BRASILIA, May 6 (Reuters) - Billionaire Richard Branson's modified Boeing 747 may soon be taking off from Brazil's northern coast to launch rockets into orbit as the South American country seeks a piece of the small satellite market.

The Brazilian Space Agency (AEB) and Air Force announced last week the selection of four companies, including Branson's Virgin Orbit, to operate from the Alcântara launch center.

Its location near the planet's equator allows for larger payloads and less costly rocket launches, said AEB head Carlos Moura, who forecast the first-ever orbital flight launched from Brazil for the first half of 2022.

Moura also expects contracts to be signed by the end of this year with Hyperion Rocket Systems Inc, based in Delaware, to operate from Alcântara's main launch pad, along with Canadian company C6 Launch and Virginia-based Orion AST, which will operate launches initially aimed at collecting space junk.

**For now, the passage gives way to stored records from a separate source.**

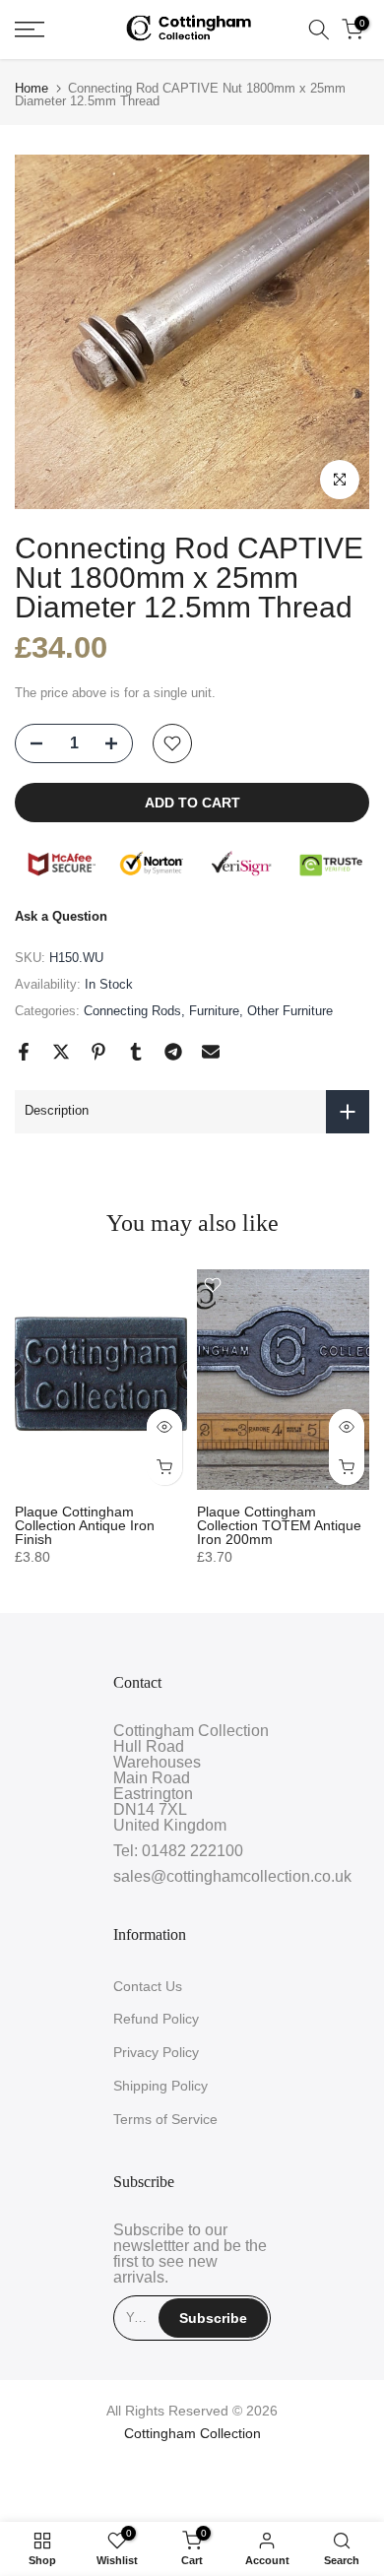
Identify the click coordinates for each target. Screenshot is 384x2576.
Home (31, 88)
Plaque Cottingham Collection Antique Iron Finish (85, 1525)
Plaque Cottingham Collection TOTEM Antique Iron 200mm (279, 1525)
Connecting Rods (132, 1010)
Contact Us (147, 1986)
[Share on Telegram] (173, 1052)
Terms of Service (165, 2119)
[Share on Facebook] (23, 1052)
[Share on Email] (211, 1052)
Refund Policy (156, 2019)
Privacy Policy (156, 2052)
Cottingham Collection (192, 2433)
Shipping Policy (160, 2085)
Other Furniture (290, 1010)
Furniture (214, 1010)
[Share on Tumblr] (136, 1052)
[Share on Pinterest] (98, 1052)
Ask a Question (61, 916)
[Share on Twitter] (61, 1052)
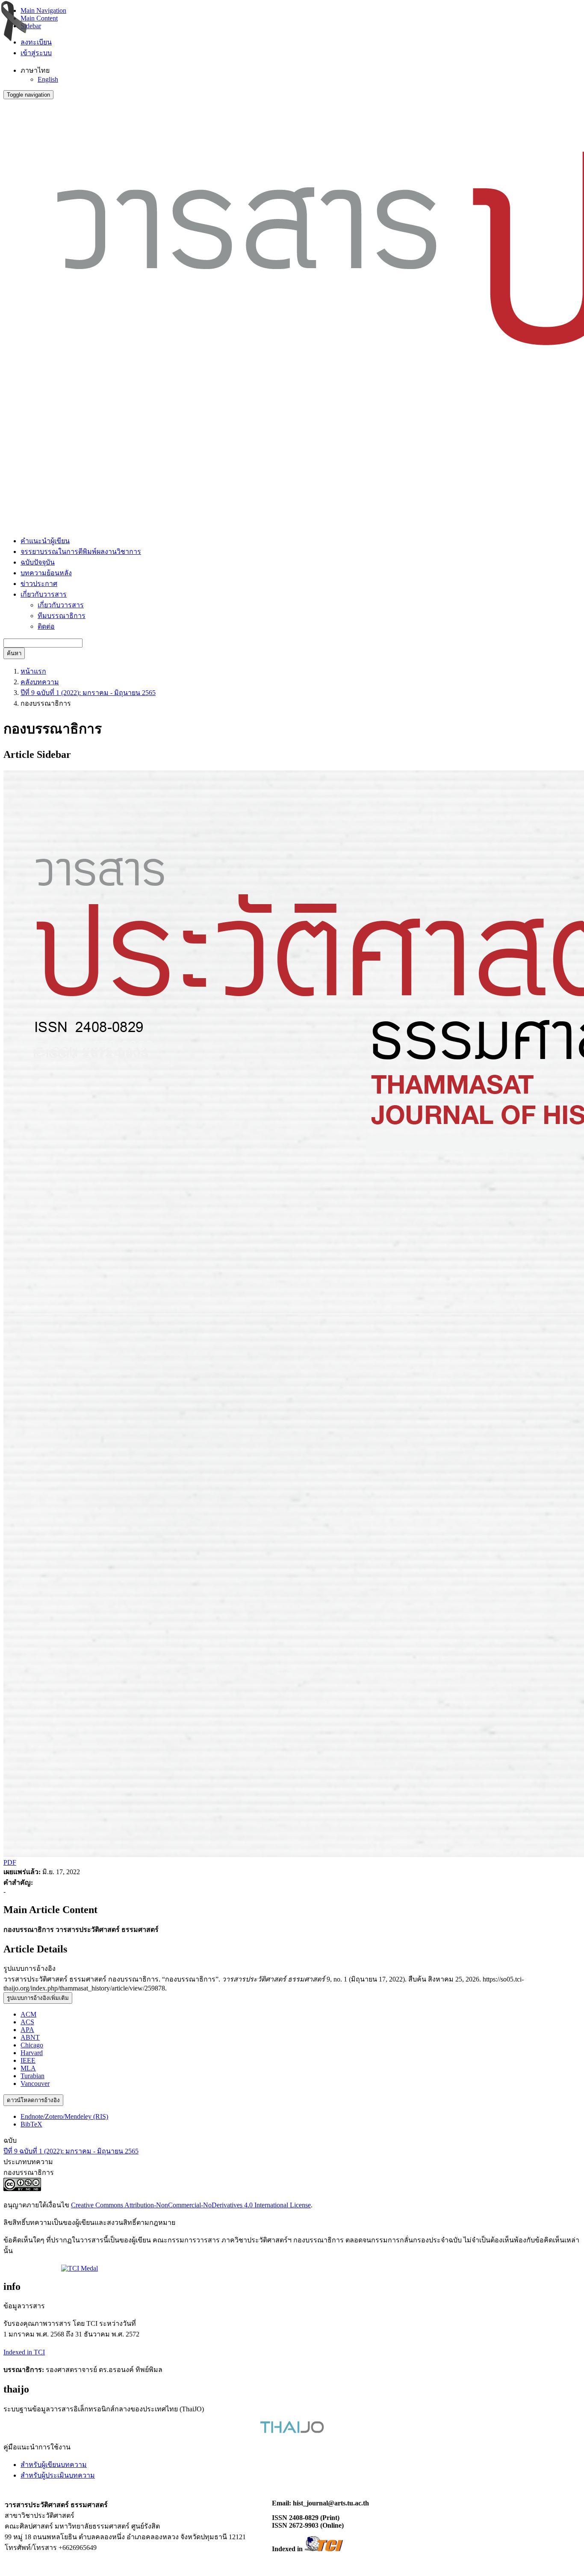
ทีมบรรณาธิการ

Virgin Orbit will operate from the air base's existing 2.6-kilometer (1.6-mile) runway with no special infrastructure needed for its rockets launched from an airplane in flight, the company said in a news release.

The Brazilian space program is looking to capture a niche within the global space launch services market, worth an estimated at $300 billion a year.

Brazil would be getting a slice of the small satellite launch market, expected to grow to $18 billion by 2029, according to Arcturus Advisors, a management consulting firm in Florida.